Isilon, perhaps best known as a clustered storage vendor, means something very different when it talks about clusters. It means nodes that contain high-speed front- and back-ends, multicore processors, 4 GB of cache, and swappable disks, power supplies, and fans. To Isilon, three or more nodes make a cluster and the storage capacity is treated as a single pool of storage.

The company this week released an operating system upgrade that's designed to boost speed and capacity. "OneFS 5.0 creates a single file system that manages everything, no matter how many nodes. That saves massive amounts of management and operating costs," said Jam Wampold, senior director of marketing and communications.

One big change is the ability to work with multicore processors. Many of the company's IQ cluster nodes have been shipping with dual- and quad-core processors, which have basically been sitting idle. The new symmetric multi-processing support takes advantage of the sleeping cores for an instant performance boost. Another boost comes from a new Accelerator-X node that uses two quad-core processors and 32 GB of memory for faster throughput. "We're taking file services into a performance arena that traditional NAS can't handle," Wampold said. The company offers 210 Mbytes/s of throughput per node and 20 Gbyte/s for a cluster, and it can scale up to 2.3 PB in a single cluster.

Wampold cited photo company Kodak as a customer that has benefited from the new capabilities. Kodak was using 360 individual volumes of 1 TB each to handle the uploading of images to its EasyShare gallery. That required a lot of management to create and maintain," he said. "Now they have more than 8 PB and are still using only two storage administrators." The company also will soon name AppNexus, a cloud computing service provider, and Squarespace, a provider of Website publishing and online content management software, as new customers. Its IQ X-Series also has been certified by VMware to work with its ESX Server 3.5.Clustering for servers and storage isn't new, but the need for increased throughput and storage capacity forces vendors to keep upgrading systems, notes storage analyst Tom Coughlin, president of Coughlin Associates.

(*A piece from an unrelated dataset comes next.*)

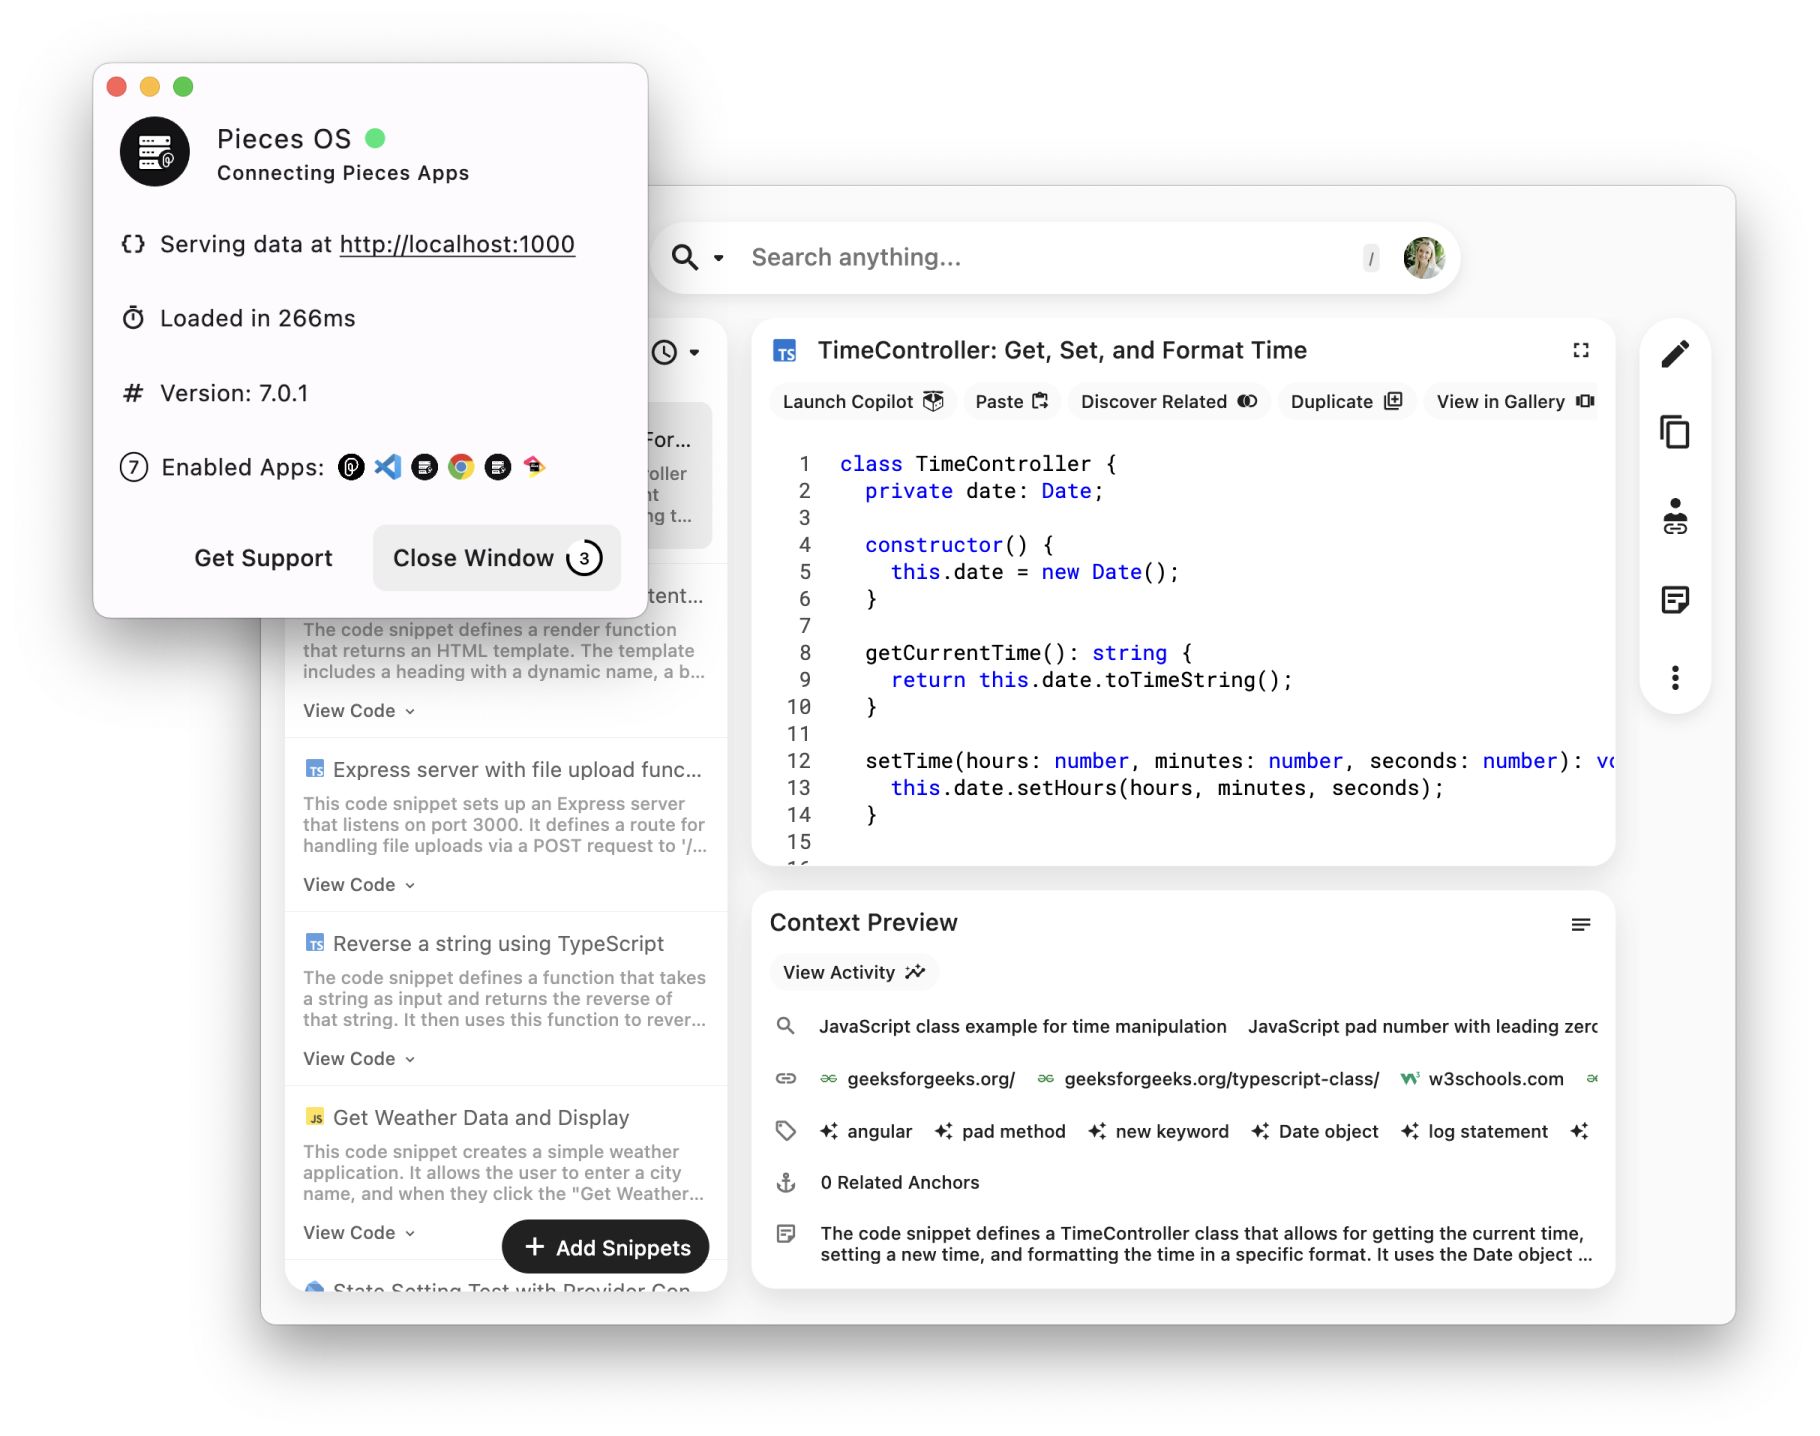Screen dimensions: 1820x1436
Task: Open the three-dot options icon in sidebar
Action: [1676, 678]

Isilon and Symantec are both using clustering to extend their systems to offer higher performance and more capacity at a lower cost and with greater flexibility. "The Isilon system focuses on their core market of content serving while the Symantec product is aimed at creating a cost-effective data recovery and protection platform," he told Byte and Switch in an email. "Both products extend each company's core strengths and target markets."